§ **Task material**:
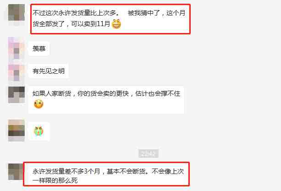
Task: Click the phrase "不会像上次" in the bottom message
Action: (x=168, y=171)
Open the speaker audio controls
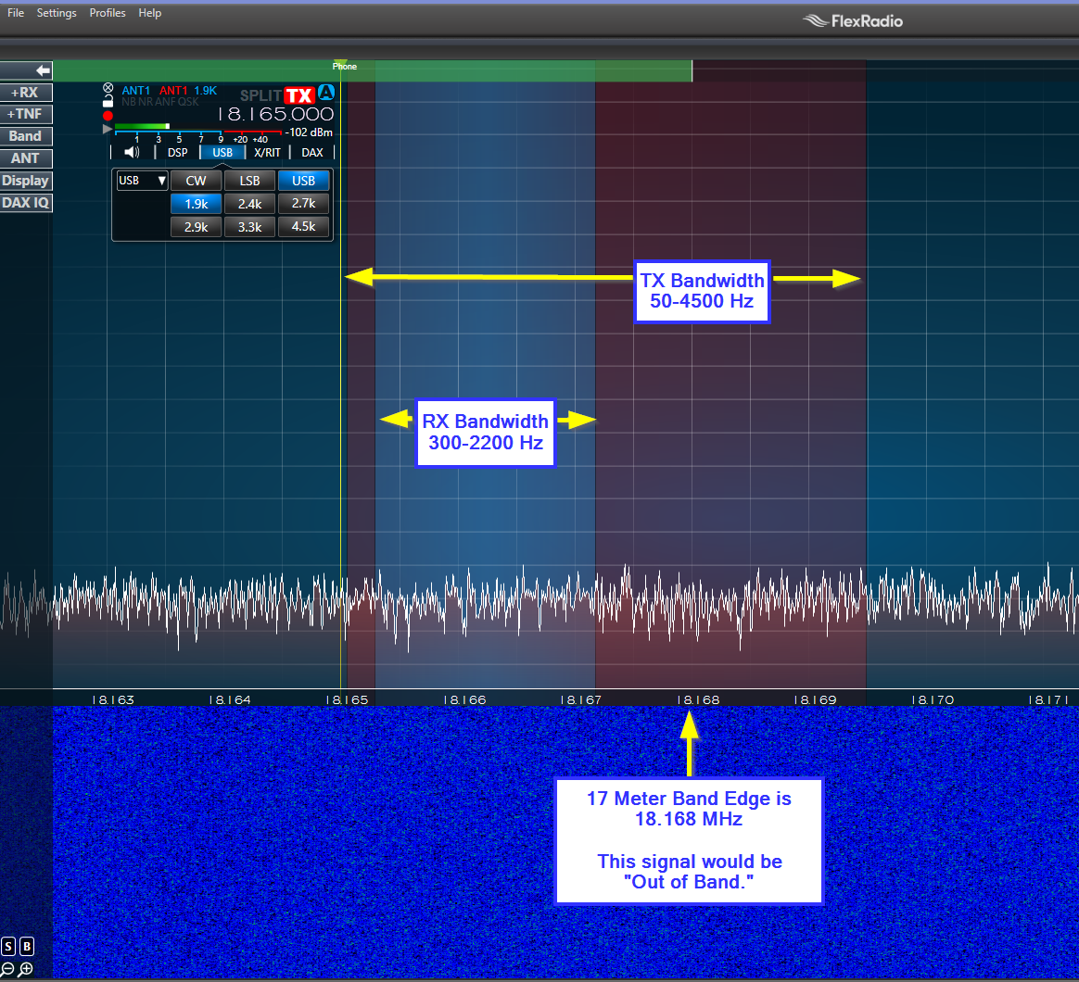This screenshot has height=982, width=1079. [132, 153]
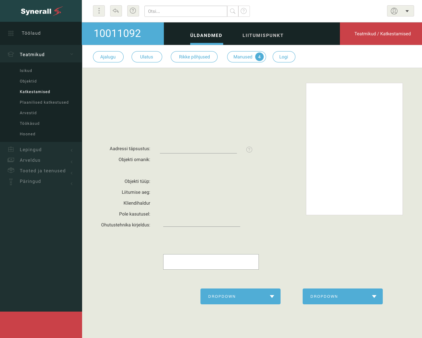Open Manused attachments button
This screenshot has width=422, height=338.
coord(246,57)
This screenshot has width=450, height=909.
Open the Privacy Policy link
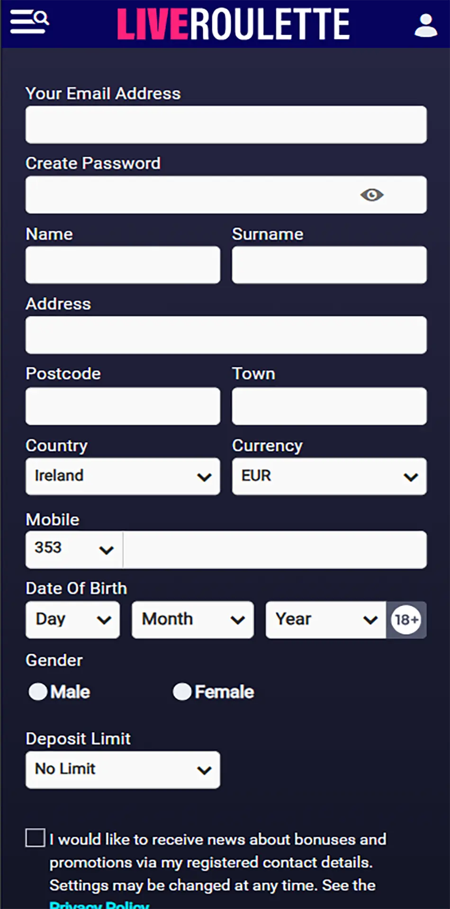point(99,905)
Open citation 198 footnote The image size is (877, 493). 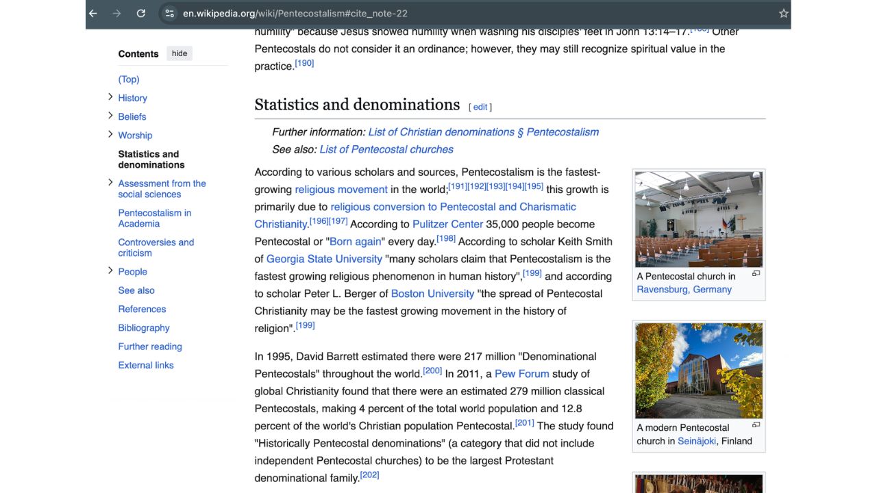coord(446,238)
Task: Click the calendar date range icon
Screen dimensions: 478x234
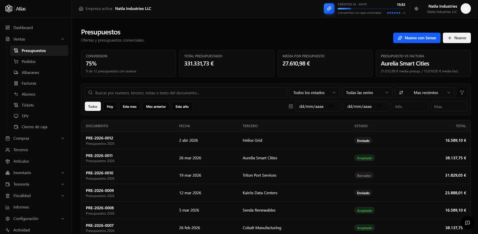Action: coord(291,107)
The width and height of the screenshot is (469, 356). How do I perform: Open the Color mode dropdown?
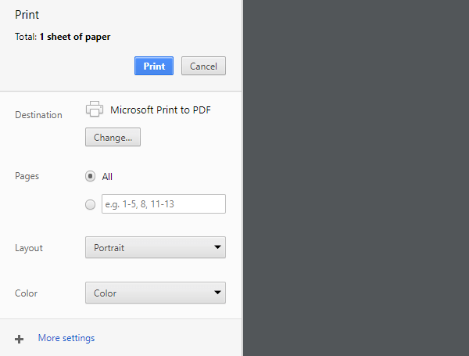click(x=155, y=293)
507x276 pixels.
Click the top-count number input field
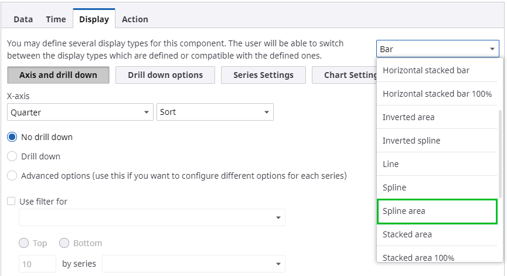(x=38, y=264)
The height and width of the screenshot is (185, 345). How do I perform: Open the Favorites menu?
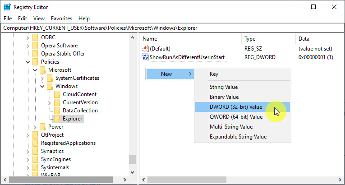tap(61, 19)
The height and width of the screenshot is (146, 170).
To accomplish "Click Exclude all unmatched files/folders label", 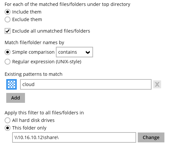I will [51, 31].
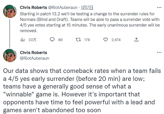Click the 178 retweets count

pyautogui.click(x=87, y=40)
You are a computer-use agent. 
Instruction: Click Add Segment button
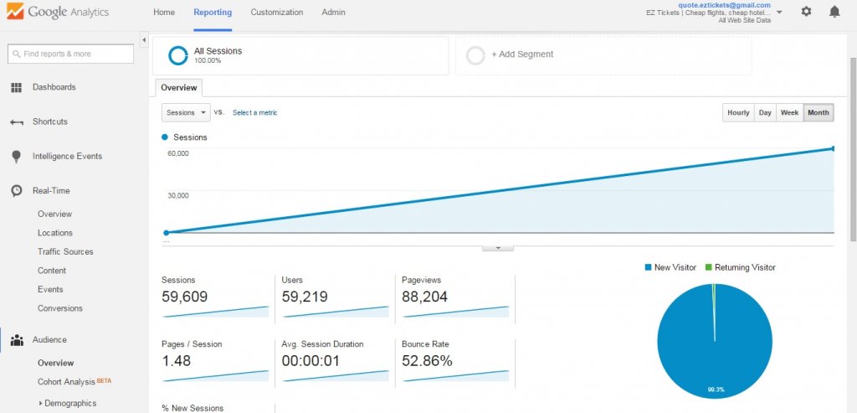tap(521, 54)
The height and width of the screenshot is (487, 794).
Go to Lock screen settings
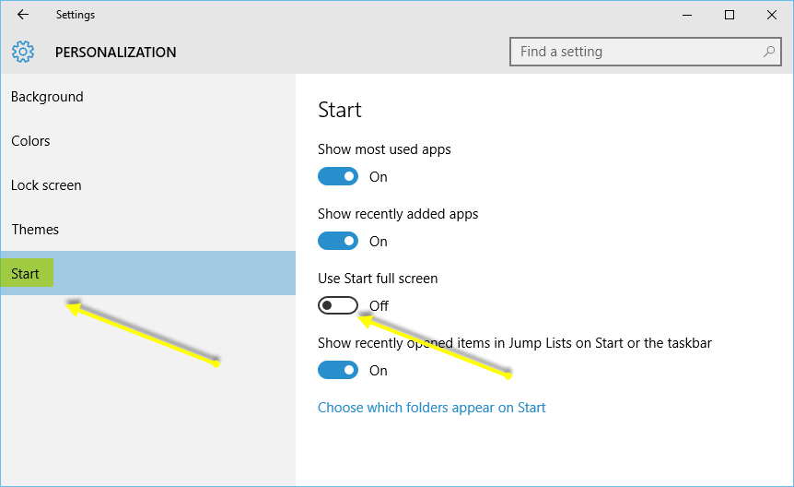click(x=46, y=185)
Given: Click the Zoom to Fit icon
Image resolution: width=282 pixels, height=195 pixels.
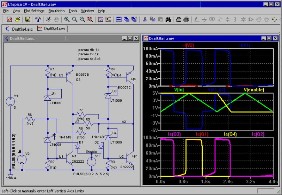Looking at the screenshot, I should [90, 19].
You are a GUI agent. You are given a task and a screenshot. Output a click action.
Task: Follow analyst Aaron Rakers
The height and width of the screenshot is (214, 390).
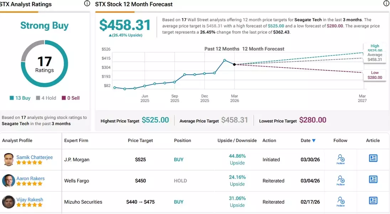coord(340,180)
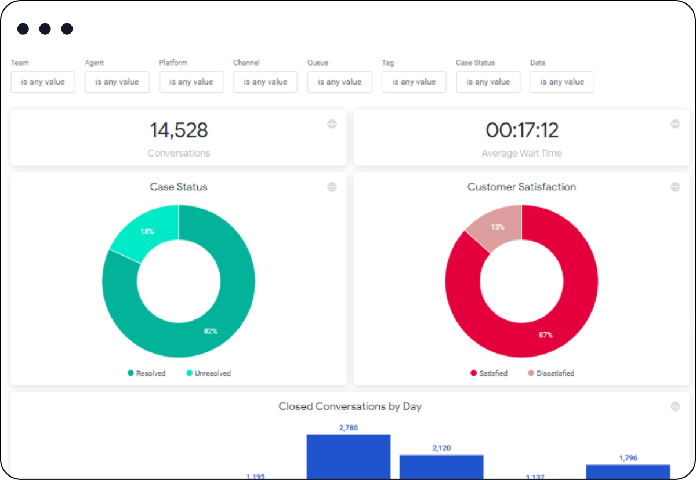The height and width of the screenshot is (480, 696).
Task: Toggle the Resolved series in the legend
Action: pos(147,373)
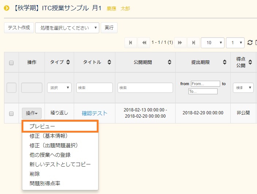Sort by 提出期限 column arrows
The width and height of the screenshot is (257, 194).
pos(225,62)
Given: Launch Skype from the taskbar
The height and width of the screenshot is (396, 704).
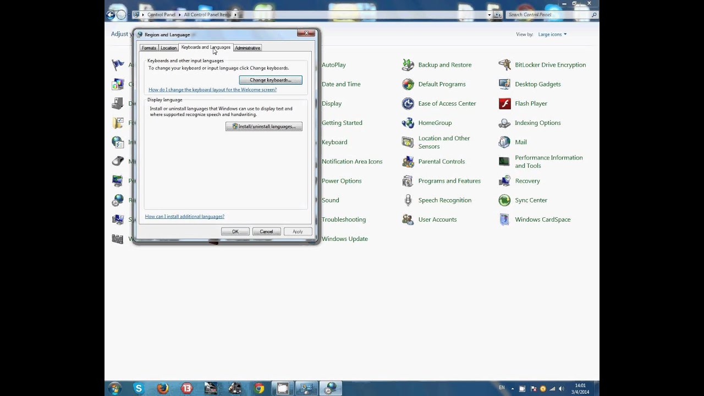Looking at the screenshot, I should [x=139, y=388].
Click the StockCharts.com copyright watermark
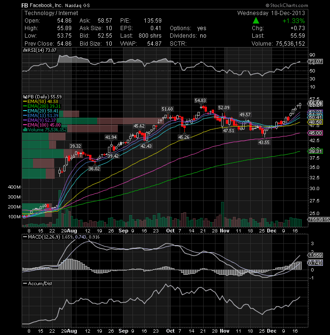This screenshot has width=330, height=335. point(287,5)
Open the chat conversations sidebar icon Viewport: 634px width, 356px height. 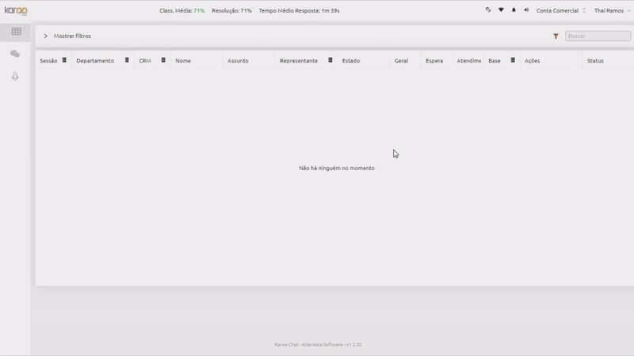tap(15, 54)
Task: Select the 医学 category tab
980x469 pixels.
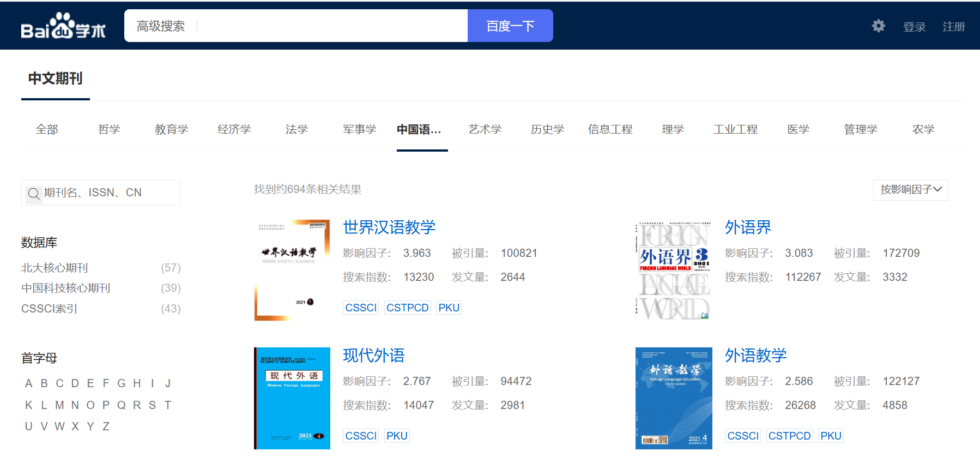Action: click(x=798, y=129)
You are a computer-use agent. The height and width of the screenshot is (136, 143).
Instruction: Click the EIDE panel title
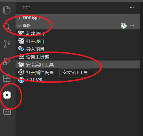click(x=27, y=8)
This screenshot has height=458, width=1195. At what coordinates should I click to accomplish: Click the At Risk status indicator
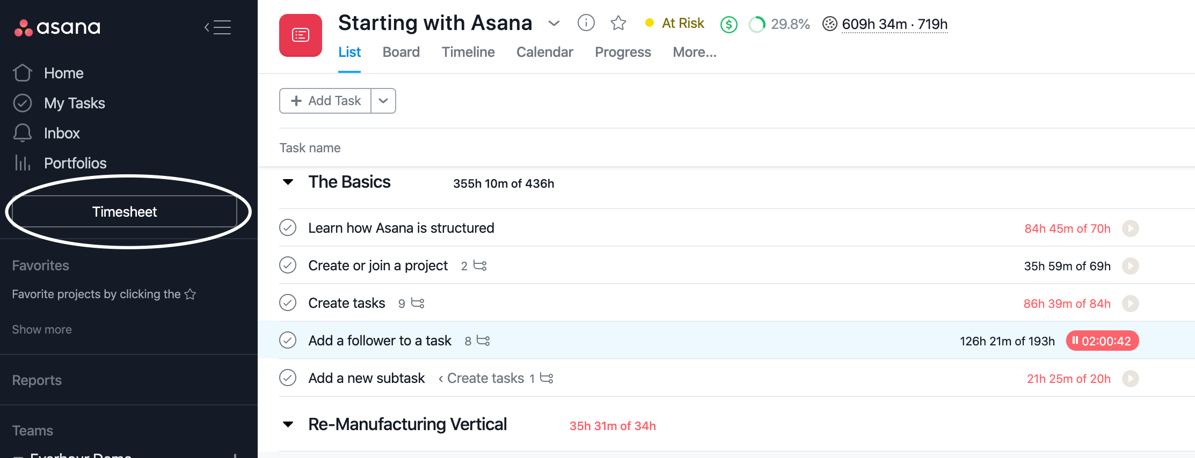[675, 24]
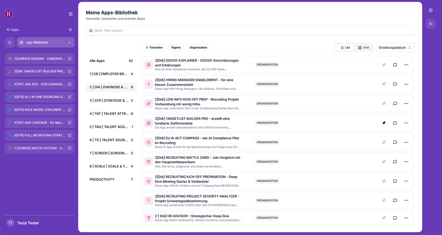Select the 3 | STR | STRATEGIE category

(x=111, y=100)
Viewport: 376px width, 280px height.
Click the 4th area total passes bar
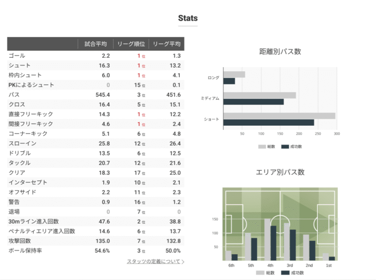pos(268,240)
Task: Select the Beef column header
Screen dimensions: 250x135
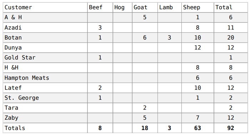Action: [100, 7]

§ **How to complete this task**: Read the listing. Report every line that includes the word "agent".

§ **Solution for this problem**:
You are a computer-use agent. 
You are a GUI agent. You are given a task and a screenshot. Output a click action.
You are a computer-use agent. The height and width of the screenshot is (136, 143).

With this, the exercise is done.